Ludovic Alarcon

Ludovic Alarcon .

Kubernetes and Cloud technologies enthusiast, DevOps believer - Golang and Dotnet Developer

PriorityClasses are underrated but critical

When people think about scheduling, they usually go to affinity rules, topology constraints, taints, etc…
Yet there is another mechanism that is taken into account by the scheduler but almost always gets left out.
But PriorityClasses are critical, that will decide which pod die and which live when the cluster is under pressure.

Most teams either ignore them or are not aware of them and that’s too bad.
Used properly, PriorityClasses ensure critical workloads continue running even under resource constraints.
Basically, it allows to assign different priorities to pods that will then be used by the scheduler for scheduling but also eviction.
Higher priority pods are scheduled first and lower ones are evicted first in case of pressure.

PriorityClass

A PriorityClass is a cluster-wide resource that assigns a different priority to pods.
It will then be used by the scheduler to make decision for scheduling but also eviction.
Higher priority pods are scheduled first and lower ones are evicted first in case of pressure.

Simple example for definition:

apiVersion: scheduling.k8s.io/v1
kind: PriorityClass
metadata:
  name: system-critical
value: 1000000
globalDefault: false
description: "Critical system Pods."

And how to attach it:

...
...
spec:
  template:
    spec:
      priorityClassName: system-critical
...
...

These pods will now be scheduled before anything else and not be evicted under node pressure.

Default situation

So now let’s see what happens when no priorityClasses are used.
When no priorityClass is set, pods get assigned a default priority with a value of 0.
So concretely, if none of the workloads are using priorityClasses they are all treated equally.
Your batch jobs will have the same importance as your critical workloads.
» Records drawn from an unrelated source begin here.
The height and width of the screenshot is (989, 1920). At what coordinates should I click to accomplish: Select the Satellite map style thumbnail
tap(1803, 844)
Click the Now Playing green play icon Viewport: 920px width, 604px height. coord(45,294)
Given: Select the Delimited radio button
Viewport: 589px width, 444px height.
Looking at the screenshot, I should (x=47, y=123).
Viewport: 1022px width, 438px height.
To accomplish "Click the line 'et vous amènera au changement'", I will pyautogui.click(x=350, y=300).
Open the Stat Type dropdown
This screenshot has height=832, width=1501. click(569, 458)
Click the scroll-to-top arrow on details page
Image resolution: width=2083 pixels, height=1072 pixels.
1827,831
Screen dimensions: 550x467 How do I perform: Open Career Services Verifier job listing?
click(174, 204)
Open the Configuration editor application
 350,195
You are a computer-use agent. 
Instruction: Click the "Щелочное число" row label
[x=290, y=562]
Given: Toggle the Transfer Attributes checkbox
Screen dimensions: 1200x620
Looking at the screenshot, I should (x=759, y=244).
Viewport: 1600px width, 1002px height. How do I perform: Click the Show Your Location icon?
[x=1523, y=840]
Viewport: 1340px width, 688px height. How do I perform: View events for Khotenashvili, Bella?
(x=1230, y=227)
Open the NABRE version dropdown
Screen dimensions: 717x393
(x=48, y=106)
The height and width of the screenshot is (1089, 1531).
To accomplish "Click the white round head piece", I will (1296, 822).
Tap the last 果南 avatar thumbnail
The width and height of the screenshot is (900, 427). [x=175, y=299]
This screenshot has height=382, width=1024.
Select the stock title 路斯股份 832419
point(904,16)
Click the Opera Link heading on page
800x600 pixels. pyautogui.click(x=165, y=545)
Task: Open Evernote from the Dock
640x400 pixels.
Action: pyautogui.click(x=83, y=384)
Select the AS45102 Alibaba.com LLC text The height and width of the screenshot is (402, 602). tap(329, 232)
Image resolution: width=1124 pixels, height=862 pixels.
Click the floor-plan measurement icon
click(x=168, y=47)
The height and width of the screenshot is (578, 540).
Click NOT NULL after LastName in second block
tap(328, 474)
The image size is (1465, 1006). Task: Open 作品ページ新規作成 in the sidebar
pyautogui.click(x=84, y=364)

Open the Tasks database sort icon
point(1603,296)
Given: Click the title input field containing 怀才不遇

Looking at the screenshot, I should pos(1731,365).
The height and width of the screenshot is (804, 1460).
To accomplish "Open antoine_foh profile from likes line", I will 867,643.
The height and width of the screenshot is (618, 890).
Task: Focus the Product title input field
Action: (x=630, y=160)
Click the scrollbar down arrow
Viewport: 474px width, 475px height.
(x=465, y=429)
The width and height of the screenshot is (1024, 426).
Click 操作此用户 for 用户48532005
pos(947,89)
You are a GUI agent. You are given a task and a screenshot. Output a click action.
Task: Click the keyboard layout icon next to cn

If your cluster is in bad shape
and pods need to be evicted, it will become Russian roulette eviction.
This situation is a hidden risk, hence adding a simple line on critical pods can save you from major incident.

Priority strategy

It’s time to think about priority strategy because defining everything as critical leads to nothing is.
I personally think that 4 tiers are quite a good strategy

# For DNS, CNI, admission controllers, etc.
apiVersion: scheduling.k8s.io/v1
kind: PriorityClass
metadata:
  name: system-critical
value: 1000000

# For critical pods
apiVersion: scheduling.k8s.io/v1
kind: PriorityClass
metadata:
  name: pod-critical
value: 90000

# For production pods
apiVersion: scheduling.k8s.io/v1
kind: PriorityClass
metadata:
  name: prod
value: 10000


# For batch
apiVersion: scheduling.k8s.io/v1
kind: PriorityClass
metadata:
  name: batch
value: 1000

So with that, the scheduler will have knowledge of what is important in your cluster.
In case of resource pressure, it will be able to:

Audit current state

Below command will show the deployed PriorityClasses objects

kubectl get pc

And this one liner will list and sort all deployed pods by PriorityClasses

kubectl get pods -A -o jsonpath='{range .items[*]}{.metadata.namespace}{"\t"}{.metadata.name}{"\t"}{.spec.priorityClassName}{"\n"}{end}' | sort

Conclusion

PriorityClasses are in my opinion one of the simplest yet underrated scheduling feature in Kubernetes.
It really can prevent incidents but also avoid to worsening an ongoing incident by evicting critical workloads.
I hope this post was useful and makes you use PriorityClasses if that wasn’t the case.